Part of being a Washington lawmaker is living out of a suitcase. When in session, senators and congressmen split time between their home districts and the capital. This brings up a unique problem: the need for two regular places to sleep.
As anyone who’s ever lived in Washington D.C. can attest, renting a place isn’t cheap, especially when there’s a mortgage to pay back home. The Chicago Tribune estimates as many as one in 10 congress members turn to a time-honored solution – sleeping in their offices.
Each night he’s in Washington, Illinois Democrat Mike Quigley turns his office into a makeshift bedroom by rolling out a flimsy mattress and sheets and pillows he stores in a filing cabinet. He posts a sign on his door warning third-shift cleaning crews not to disturb his slumber.
Quigley, who makes $174,000 a year, says his two daughters’ private college tuitions and his home in the north side of Chicago are already enough of a financial burden.
Fellow Illinois Democrat Dan Lipinski estimates he’s saved about $90,000 in the five years since he got rid of his Maryland apartment and started sleeping on a full-size mattress and box spring in a small room near his main office space.
The downside is the sleep isn’t so good.
Lipinski uses earplugs and a sound machine to drown out police sirens, train whistles and other city noises.
“This is a loud town. The torture of getting up every two hours is tough,” Quigley said describing the frequently interrupted sleep he gets in his office.

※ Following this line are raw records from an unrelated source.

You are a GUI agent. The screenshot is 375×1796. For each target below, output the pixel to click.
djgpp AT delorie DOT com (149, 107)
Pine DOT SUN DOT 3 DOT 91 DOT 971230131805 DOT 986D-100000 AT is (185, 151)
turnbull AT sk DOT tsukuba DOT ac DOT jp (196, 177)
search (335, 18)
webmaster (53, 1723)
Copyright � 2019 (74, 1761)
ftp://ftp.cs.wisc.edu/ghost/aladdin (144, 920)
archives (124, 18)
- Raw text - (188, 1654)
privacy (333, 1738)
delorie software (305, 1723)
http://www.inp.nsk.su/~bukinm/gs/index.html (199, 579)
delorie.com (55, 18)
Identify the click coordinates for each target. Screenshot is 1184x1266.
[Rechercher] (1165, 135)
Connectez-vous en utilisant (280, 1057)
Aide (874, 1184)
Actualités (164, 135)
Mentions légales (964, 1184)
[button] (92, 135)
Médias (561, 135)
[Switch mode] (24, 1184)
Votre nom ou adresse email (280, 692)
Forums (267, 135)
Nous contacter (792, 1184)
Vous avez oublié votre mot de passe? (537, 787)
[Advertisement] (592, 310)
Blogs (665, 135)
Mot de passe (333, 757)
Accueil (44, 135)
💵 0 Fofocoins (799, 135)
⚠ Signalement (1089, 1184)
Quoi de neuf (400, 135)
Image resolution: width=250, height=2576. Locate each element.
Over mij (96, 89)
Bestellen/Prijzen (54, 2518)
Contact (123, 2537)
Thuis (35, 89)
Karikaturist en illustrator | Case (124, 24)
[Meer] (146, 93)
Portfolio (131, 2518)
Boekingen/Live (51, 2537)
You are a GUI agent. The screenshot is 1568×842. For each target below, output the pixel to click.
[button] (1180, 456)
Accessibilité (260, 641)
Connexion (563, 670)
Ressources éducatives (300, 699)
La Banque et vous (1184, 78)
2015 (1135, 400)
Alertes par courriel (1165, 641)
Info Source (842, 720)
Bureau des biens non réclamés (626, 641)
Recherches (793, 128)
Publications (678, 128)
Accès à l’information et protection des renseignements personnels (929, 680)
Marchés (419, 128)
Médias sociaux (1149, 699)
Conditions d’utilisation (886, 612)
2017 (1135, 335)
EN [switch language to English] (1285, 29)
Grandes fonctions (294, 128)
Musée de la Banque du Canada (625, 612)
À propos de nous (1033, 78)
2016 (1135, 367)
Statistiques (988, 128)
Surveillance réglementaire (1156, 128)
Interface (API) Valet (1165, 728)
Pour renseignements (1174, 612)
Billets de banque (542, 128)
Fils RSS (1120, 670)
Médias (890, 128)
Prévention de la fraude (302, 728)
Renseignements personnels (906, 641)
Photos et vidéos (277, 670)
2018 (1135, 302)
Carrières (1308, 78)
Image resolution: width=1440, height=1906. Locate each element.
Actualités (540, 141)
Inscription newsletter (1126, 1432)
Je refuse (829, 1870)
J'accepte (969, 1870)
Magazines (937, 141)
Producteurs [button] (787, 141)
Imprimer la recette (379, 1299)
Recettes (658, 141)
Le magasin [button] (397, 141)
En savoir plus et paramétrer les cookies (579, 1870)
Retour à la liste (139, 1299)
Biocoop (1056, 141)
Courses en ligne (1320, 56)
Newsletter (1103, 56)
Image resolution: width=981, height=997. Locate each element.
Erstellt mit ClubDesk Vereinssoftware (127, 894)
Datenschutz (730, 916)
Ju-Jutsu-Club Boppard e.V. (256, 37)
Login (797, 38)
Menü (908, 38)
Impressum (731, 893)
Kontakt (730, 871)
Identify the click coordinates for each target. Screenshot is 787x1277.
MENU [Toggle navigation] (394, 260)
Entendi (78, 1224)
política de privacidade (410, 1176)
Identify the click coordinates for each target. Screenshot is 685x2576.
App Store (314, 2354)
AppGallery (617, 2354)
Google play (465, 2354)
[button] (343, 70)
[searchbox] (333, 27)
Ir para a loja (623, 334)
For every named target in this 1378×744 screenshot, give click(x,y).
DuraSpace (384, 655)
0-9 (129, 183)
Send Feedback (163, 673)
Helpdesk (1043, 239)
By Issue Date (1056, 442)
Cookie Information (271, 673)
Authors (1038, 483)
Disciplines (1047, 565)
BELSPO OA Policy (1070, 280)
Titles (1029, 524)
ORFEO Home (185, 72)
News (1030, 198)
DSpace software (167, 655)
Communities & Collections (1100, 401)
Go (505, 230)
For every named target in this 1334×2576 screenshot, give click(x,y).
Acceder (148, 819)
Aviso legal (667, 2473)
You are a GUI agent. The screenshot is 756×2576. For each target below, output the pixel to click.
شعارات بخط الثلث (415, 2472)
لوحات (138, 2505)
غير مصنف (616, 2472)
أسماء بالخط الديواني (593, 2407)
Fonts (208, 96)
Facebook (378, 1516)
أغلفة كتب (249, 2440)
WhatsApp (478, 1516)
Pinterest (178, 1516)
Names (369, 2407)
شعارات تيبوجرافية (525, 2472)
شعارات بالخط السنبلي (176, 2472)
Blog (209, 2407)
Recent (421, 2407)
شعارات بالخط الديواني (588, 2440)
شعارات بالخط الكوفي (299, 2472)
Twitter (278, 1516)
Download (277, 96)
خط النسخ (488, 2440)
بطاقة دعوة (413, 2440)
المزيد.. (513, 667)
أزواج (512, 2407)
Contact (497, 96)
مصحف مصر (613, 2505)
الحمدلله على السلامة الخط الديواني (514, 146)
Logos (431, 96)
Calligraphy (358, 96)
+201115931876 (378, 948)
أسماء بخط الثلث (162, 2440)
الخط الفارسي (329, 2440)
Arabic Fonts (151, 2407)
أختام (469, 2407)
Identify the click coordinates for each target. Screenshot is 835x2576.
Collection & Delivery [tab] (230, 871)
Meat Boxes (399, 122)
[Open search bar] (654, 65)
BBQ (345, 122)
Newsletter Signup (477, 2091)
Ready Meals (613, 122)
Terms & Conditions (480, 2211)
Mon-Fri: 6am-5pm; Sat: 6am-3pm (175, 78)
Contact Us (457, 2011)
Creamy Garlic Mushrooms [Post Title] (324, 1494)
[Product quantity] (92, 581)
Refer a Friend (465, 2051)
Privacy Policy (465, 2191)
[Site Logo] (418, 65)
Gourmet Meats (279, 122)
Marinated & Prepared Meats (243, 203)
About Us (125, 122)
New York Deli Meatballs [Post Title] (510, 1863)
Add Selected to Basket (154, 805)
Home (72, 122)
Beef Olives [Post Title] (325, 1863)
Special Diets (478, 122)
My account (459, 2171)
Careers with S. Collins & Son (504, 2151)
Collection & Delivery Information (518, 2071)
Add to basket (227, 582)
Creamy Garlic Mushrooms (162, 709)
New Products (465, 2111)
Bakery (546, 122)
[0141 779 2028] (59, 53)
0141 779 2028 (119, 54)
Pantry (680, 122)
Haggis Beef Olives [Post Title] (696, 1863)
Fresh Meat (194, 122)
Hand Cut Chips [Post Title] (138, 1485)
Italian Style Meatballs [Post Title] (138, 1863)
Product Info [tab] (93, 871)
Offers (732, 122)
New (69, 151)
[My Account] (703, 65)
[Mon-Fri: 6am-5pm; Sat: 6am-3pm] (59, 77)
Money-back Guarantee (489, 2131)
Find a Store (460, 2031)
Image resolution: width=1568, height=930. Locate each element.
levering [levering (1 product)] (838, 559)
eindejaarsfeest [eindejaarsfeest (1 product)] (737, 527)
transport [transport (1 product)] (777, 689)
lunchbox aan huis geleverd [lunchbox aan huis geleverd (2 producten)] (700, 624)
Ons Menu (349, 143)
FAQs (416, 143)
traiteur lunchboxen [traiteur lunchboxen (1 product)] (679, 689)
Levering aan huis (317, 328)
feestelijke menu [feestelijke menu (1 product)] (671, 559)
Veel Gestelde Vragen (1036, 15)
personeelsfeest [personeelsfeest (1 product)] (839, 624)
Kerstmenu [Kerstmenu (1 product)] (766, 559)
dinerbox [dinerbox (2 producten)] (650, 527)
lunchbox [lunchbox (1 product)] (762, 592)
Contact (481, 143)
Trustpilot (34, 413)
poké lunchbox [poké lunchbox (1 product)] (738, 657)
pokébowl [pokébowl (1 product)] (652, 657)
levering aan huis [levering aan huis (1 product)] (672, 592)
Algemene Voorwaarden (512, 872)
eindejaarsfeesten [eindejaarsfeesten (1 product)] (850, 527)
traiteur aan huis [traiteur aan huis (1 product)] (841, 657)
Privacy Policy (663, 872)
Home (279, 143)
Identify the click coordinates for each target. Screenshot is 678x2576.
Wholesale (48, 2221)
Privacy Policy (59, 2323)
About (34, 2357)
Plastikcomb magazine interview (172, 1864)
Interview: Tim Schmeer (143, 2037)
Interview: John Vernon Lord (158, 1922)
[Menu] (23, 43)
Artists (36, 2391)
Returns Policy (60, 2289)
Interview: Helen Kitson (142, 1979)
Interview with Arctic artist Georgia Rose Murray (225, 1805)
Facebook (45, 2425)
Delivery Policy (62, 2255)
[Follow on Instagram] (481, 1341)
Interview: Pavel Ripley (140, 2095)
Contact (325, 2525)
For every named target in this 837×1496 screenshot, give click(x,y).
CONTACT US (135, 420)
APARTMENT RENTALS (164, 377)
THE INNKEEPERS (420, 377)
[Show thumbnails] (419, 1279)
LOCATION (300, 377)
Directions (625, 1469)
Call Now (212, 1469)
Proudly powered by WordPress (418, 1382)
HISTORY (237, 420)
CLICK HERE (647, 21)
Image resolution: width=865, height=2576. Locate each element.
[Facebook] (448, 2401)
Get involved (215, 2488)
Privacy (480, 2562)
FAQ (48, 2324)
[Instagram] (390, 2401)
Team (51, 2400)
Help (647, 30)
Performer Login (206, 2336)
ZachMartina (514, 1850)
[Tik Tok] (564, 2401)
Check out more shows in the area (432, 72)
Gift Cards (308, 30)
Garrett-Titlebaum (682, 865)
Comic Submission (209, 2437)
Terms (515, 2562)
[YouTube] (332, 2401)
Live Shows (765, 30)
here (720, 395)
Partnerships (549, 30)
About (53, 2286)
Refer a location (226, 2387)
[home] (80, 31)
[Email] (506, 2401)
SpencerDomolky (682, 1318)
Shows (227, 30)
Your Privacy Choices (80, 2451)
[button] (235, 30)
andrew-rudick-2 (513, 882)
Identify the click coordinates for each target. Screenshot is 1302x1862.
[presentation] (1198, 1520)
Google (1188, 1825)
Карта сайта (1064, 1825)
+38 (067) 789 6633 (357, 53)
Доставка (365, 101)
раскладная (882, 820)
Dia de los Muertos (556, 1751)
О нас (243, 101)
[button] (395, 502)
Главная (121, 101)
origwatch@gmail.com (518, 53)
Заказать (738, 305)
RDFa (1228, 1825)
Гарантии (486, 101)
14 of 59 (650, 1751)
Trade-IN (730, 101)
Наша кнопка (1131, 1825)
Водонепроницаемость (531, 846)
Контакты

“It’s not a lot of fun,” Republican John Shimkus told the Chicago Tribune. “It’s not a real restful sleep. Even mentally, I think it’s important to get off the Hill. It’s important to get away.”
Shimkus now shares a townhouse outside the Beltway with several colleagues.
Another reason lawmakers cite for sleeping in their offices is image. Lawmakers want to show they’re loyal to their constituents, not the Washington establishment.
There still isn’t an exact tally on how many congressmen crash in the capitol when they’re in town. Quigley says top House officials mentioned offhand there were 30-40.
No known senators are in that group.